>>>

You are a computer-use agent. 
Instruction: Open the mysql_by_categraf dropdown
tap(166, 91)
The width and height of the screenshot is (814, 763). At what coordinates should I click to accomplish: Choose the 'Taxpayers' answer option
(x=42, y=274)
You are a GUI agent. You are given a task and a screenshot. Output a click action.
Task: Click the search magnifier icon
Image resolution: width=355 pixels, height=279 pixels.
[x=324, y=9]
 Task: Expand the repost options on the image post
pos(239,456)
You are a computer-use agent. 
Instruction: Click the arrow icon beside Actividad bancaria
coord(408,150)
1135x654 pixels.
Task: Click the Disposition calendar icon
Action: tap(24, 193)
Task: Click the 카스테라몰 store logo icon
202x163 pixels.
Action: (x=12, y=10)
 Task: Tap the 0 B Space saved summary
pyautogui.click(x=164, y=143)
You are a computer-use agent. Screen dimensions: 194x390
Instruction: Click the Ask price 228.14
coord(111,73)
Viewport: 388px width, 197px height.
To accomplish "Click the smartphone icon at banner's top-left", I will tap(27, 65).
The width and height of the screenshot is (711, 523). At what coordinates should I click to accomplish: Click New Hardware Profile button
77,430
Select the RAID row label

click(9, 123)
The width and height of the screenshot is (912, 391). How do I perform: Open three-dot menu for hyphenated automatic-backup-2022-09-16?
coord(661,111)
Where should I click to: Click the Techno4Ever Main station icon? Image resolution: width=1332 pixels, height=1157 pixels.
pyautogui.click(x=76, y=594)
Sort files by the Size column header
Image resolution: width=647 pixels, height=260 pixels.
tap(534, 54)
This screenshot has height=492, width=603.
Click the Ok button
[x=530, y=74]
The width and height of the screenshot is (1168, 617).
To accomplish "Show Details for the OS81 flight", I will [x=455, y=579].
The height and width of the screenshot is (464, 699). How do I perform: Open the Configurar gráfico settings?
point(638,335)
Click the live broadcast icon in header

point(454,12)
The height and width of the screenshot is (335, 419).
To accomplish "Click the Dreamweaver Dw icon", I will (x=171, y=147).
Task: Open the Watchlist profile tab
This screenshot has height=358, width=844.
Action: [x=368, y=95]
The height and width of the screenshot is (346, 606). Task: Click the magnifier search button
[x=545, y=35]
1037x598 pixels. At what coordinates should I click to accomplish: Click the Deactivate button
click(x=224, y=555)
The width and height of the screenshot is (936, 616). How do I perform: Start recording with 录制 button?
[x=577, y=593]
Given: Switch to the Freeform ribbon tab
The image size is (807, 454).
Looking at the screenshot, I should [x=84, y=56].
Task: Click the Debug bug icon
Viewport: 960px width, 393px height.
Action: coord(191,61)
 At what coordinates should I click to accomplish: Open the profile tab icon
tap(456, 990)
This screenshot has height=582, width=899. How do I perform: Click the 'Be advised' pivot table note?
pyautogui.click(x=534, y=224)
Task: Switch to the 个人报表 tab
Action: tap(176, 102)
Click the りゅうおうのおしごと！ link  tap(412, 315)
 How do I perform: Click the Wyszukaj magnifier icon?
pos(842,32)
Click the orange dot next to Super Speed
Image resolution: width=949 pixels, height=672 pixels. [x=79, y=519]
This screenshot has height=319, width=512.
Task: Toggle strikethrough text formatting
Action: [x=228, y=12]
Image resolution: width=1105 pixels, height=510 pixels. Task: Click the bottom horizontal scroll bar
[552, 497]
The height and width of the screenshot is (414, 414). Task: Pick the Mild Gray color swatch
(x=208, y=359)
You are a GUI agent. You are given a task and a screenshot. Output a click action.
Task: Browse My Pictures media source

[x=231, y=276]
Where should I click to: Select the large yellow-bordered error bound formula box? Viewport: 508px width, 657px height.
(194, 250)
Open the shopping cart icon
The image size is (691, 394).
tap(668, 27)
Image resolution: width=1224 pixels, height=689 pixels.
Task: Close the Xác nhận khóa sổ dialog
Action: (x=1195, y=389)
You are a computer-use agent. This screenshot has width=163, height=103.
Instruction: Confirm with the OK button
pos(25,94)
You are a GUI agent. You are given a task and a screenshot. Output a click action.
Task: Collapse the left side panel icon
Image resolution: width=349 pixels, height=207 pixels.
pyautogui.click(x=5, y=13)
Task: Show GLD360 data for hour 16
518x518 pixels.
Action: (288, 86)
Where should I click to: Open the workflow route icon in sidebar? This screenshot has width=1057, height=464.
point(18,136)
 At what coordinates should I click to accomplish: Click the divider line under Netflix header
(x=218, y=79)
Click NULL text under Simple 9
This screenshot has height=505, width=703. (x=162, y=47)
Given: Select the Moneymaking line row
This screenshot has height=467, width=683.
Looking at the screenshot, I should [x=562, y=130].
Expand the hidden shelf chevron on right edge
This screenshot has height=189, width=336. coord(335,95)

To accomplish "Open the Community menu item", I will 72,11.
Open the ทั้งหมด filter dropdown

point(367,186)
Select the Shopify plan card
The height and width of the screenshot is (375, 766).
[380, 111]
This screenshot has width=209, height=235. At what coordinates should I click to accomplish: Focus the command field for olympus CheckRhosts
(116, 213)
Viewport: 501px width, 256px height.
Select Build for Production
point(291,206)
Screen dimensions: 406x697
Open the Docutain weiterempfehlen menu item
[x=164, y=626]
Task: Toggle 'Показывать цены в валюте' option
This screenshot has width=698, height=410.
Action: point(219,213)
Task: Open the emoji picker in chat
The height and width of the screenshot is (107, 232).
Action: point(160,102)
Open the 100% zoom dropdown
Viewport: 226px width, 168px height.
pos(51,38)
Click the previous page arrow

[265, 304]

<<<

## WHAT NEEDS TO BE DONE
Return a faithful copy of all the records above.

## RESULT OF THE TASK
You are a computer-use agent. 
Instruction: Open the mysql_by_categraf dropdown
tap(166, 91)
The width and height of the screenshot is (814, 763). At what coordinates should I click to accomplish: Choose the 'Taxpayers' answer option
(x=42, y=274)
You are a GUI agent. You are given a task and a screenshot. Output a click action.
Task: Click the search magnifier icon
Image resolution: width=355 pixels, height=279 pixels.
[x=324, y=9]
 Task: Expand the repost options on the image post
pos(239,456)
You are a computer-use agent. 
Instruction: Click the arrow icon beside Actividad bancaria
coord(408,150)
1135x654 pixels.
Task: Click the Disposition calendar icon
Action: tap(24, 193)
Task: Click the 카스테라몰 store logo icon
202x163 pixels.
Action: (x=12, y=10)
 Task: Tap the 0 B Space saved summary
pyautogui.click(x=164, y=143)
You are a computer-use agent. Screen dimensions: 194x390
Instruction: Click the Ask price 228.14
coord(111,73)
Viewport: 388px width, 197px height.
To accomplish "Click the smartphone icon at banner's top-left", I will tap(27, 65).
The width and height of the screenshot is (711, 523). At what coordinates should I click to accomplish: Click New Hardware Profile button
77,430
Select the RAID row label

click(9, 123)
The width and height of the screenshot is (912, 391). How do I perform: Open three-dot menu for hyphenated automatic-backup-2022-09-16?
coord(661,111)
Where should I click to: Click the Techno4Ever Main station icon? Image resolution: width=1332 pixels, height=1157 pixels.
pyautogui.click(x=76, y=594)
Sort files by the Size column header
Image resolution: width=647 pixels, height=260 pixels.
tap(534, 54)
This screenshot has height=492, width=603.
Click the Ok button
[x=530, y=74]
The width and height of the screenshot is (1168, 617).
To accomplish "Show Details for the OS81 flight", I will [x=455, y=579].
The height and width of the screenshot is (464, 699). How do I perform: Open the Configurar gráfico settings?
point(638,335)
Click the live broadcast icon in header

point(454,12)
The height and width of the screenshot is (335, 419).
To accomplish "Click the Dreamweaver Dw icon", I will (x=171, y=147).
Task: Open the Watchlist profile tab
This screenshot has height=358, width=844.
Action: [x=368, y=95]
The height and width of the screenshot is (346, 606). Task: Click the magnifier search button
[x=545, y=35]
1037x598 pixels. At what coordinates should I click to accomplish: Click the Deactivate button
click(x=224, y=555)
The width and height of the screenshot is (936, 616). How do I perform: Start recording with 录制 button?
[x=577, y=593]
Given: Switch to the Freeform ribbon tab
The image size is (807, 454).
Looking at the screenshot, I should [x=84, y=56].
Task: Click the Debug bug icon
Viewport: 960px width, 393px height.
Action: coord(191,61)
 At what coordinates should I click to accomplish: Open the profile tab icon
tap(456, 990)
This screenshot has height=582, width=899. How do I perform: Click the 'Be advised' pivot table note?
pyautogui.click(x=534, y=224)
Task: Switch to the 个人报表 tab
Action: tap(176, 102)
Click the りゅうおうのおしごと！ link  tap(412, 315)
 How do I perform: Click the Wyszukaj magnifier icon?
pos(842,32)
Click the orange dot next to Super Speed
Image resolution: width=949 pixels, height=672 pixels. [x=79, y=519]
This screenshot has height=319, width=512.
Task: Toggle strikethrough text formatting
Action: [x=228, y=12]
Image resolution: width=1105 pixels, height=510 pixels. Task: Click the bottom horizontal scroll bar
[552, 497]
The height and width of the screenshot is (414, 414). Task: Pick the Mild Gray color swatch
(x=208, y=359)
You are a GUI agent. You are given a task and a screenshot. Output a click action.
Task: Browse My Pictures media source

[x=231, y=276]
Where should I click to: Select the large yellow-bordered error bound formula box? Viewport: 508px width, 657px height.
(194, 250)
Open the shopping cart icon
The image size is (691, 394).
tap(668, 27)
Image resolution: width=1224 pixels, height=689 pixels.
Task: Close the Xác nhận khóa sổ dialog
Action: (x=1195, y=389)
You are a computer-use agent. This screenshot has width=163, height=103.
Instruction: Confirm with the OK button
pos(25,94)
You are a GUI agent. You are given a task and a screenshot. Output a click action.
Task: Collapse the left side panel icon
Image resolution: width=349 pixels, height=207 pixels.
pyautogui.click(x=5, y=13)
Task: Show GLD360 data for hour 16
518x518 pixels.
Action: (288, 86)
Where should I click to: Open the workflow route icon in sidebar? This screenshot has width=1057, height=464.
point(18,136)
 At what coordinates should I click to accomplish: Click the divider line under Netflix header
(x=218, y=79)
Click NULL text under Simple 9
This screenshot has height=505, width=703. (x=162, y=47)
Given: Select the Moneymaking line row
This screenshot has height=467, width=683.
Looking at the screenshot, I should [x=562, y=130].
Expand the hidden shelf chevron on right edge
This screenshot has height=189, width=336. coord(335,95)

To accomplish "Open the Community menu item", I will 72,11.
Open the ทั้งหมด filter dropdown

point(367,186)
Select the Shopify plan card
The height and width of the screenshot is (375, 766).
[380, 111]
This screenshot has width=209, height=235. At what coordinates should I click to accomplish: Focus the command field for olympus CheckRhosts
(116, 213)
Viewport: 501px width, 256px height.
Select Build for Production
point(291,206)
Screen dimensions: 406x697
Open the Docutain weiterempfehlen menu item
[x=164, y=626]
Task: Toggle 'Показывать цены в валюте' option
This screenshot has width=698, height=410.
Action: point(219,213)
Task: Open the emoji picker in chat
The height and width of the screenshot is (107, 232).
Action: point(160,102)
Open the 100% zoom dropdown
Viewport: 226px width, 168px height.
pos(51,38)
Click the previous page arrow

[265, 304]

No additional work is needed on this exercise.